Sofia entrou mais tarde no quarto com a mãe, a reconheceu e fez uma carícia nela. Talvez um consolo, sabendo que seu irmão estava seguro.
CÉSAR é um bebê chimpanzé pouco comum. Ele é grande, alerta, que já reclama com os gritos adultos de OU… OU… quando fazem o curativo em seu umbigo ou trocam as fraldas. Ele já toma mamadeira com 25 ml de leite NAN e também reclama em som alto quando demoram para alimentá-lo. O último César que conhecemos foi o do filme Planeta dos Macacos: A Origem, que também foi criado por humanos, rompeu a barreira do silêncio e disse NÃO contra os humanos malditos que torturavam seus irmãos e os exibiam num zoológico para serem humilhados. César disse uma palavra e quebrou a barreira da espécie, exigindo que seus iguais fossem tratados com humanidade e respeito. Este novo César, de corpo e personalidade fortes, talvez seja o Libertador de seus iguais que ainda clamam no deserto da incompreensão por direitos que lhes foram sempre desprezados.
Por isso, escolhemos esse nome, para lembrar os humanos de que os chimpanzés são nossos irmãos e serão capazes, de uma forma ou outra, de se fazer ouvir em nosso Planeta. Esperamos também que este César se aproxime ao fim deste século e consiga, com sua força de espírito, fazer valer seus direitos na sociedade humana que não o aceita como irmão. Ele não vai precisar que falemos por ele, a sua presença, e quiçá sua voz, reclamará por Justiça e as novas gerações o escutarão.
QUEM É O PAI? Difícil de dizer neste momento. Na democracia sexual que as novas gerações de chimpanzés cativos praticam, em que o macho alfa não dá importância à fidelidade, pode ser qualquer dos três machos que moram no grupo. Nos inclinamos a dois candidatos: Emílio pela aparência do bebê, mas talvez seja Billy, o mais jovem, porque este – como seu provável filho – quase fala algumas palavras quando quer se fazer ouvir.

Tarefa: No texto sobre o bebê chimpanzé César, quais são os dois machos apontados como prováveis pais?

Registros armazenados:
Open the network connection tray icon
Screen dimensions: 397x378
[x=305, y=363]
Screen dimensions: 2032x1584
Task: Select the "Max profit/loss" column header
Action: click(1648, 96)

Resposta: Emílio e Billy.